EAST LANSING, Mich. — This is about Penn State football and the way James Franklin runs his program and how his players respond to him and absorb his messages.

And, how that ultimately translates into victories.

It’s told in the words of the people who know it best — Penn State’s players — and helps explain: 

How Franklin’s process has led to an unexpected 8-0 record and a No. 5 ranking in 2019.

How the Nittany Lions just beat Iowa, Michigan and Michigan State back-to-back-to-back in 15 days, two of them on the road.

How, as Penn State athletics proudly Tweeted out this past week, it has made Franklin No. 3 in winning percentage among all current FBS coaches since 2016. (Franklin is at .813, 39-9 in that span, trailing only Alabama’s Nick Saban and Clemson’s Dabo Swinney, both at .942, with identical 49-3 records.)
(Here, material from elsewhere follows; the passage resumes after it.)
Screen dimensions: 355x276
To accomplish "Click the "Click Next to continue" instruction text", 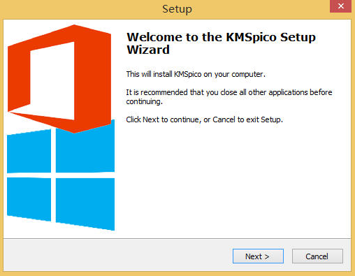I will pos(204,119).

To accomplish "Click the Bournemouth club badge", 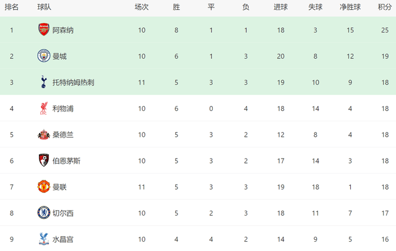I will 43,161.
How, if Penn State beats fellow unbeaten Minnesota on November 9, the Nittany Lions are poised to be in the Top 4 of the College Football Playoff rankings when they are released on the following Tuesday. For the first time. Ever.


It’s about the process. 

Which, to Franklin, is nearly paramount above everything else, things like scheme, weather, history, the opposition, outside noise. Process — as in trust the process — is right there on his very top shelf level with relationships, recruiting and development (of both people and resources).

It’s having a system and sticking with it, but forever tweaking it and challenging it and, in the words of Franklin, “being uncomfortable.”
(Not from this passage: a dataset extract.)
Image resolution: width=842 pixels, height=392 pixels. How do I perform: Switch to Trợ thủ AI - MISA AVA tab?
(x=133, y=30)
It’s about how going 1-0 really resonates and then functions in a player’s mind, and what it really means. And how understanding a bit about Amazon helps us explain PSU and CJF a bit more.
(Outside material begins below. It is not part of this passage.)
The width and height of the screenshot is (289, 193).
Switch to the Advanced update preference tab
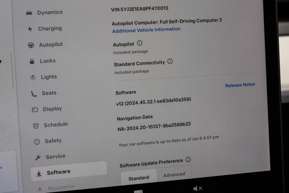click(174, 174)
A recent article in The New Yorker examined the flaws and frailties of Amazon, Jeff Bezos' massive behemoth.

The piece, by Charles Duhigg, made me think of James Franklin and Penn State football. Bezos is all about process. (Like Franklin.) Lives with a Day One philosophy (reminiscent of 1-0) and a multitude of slogans (James quotes everyone from Aristotle to Belichick). Is all about maintaining and buying into a specific culture (ala CJF). And always looking to build, figuratively and literally. (see: Lasch, $69 million renovation).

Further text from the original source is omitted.